__Excerpt provided__
The STATE TAX COMMISSION of The State of Arizona and Thad M. Moore, Warren Peterson and William Stanford, as members of and constituting the same, Appellants and Cross-Appellees,
WALLAPAI BRICK AND CLAY PRODUCTS, Inc., a corporation; Western Clay Products Company, Inc., a corporation; Clinton Campbell Contractors, Inc., a corporation doing business as Phoenix Brick Yard; John S. Sundt, doing business as Tucson Pressed Brick Company; and Wm. F. Grabe, doing business as Grabe Brick Company, Appellees and Cross-Appellants.
[85 Ariz. 26] Robert Morrison, Atty. Gen., and D. Kelly Turner, Special Asst. Atty. Gen., for appellants.
Evans, Kitchel & Jenckes, and James Powers, Phoenix, for appellees.
JOHN F. MOLLOY, Superior Court Judge.
This is an appeal and a cross-appeal from a judgment rendered in the lower court in a declaratory judgment action. The plaintiffs are various brick manufacturing companies who are engaged in the business of buying land containing raw brick clay, removing such clay from the ground, refining same by various screening processes, mixing such clay with water, forming such clay into brick, drying the bricks and baking them into finished bricks of the type used in the construction industry.

__Data extract__
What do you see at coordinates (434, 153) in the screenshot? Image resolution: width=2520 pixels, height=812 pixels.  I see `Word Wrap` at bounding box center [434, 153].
--
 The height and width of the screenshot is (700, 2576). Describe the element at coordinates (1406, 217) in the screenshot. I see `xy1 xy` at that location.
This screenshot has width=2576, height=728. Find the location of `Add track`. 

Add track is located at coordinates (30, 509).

__Given task__
Please say what kind of business the plaintiffs in the Arizona brick tax case are engaged in, according to the court opinion.

__The output__
They are brick manufacturers that buy land with raw brick clay, dig and refine the clay, and form, dry and bake it into finished bricks for the construction industry.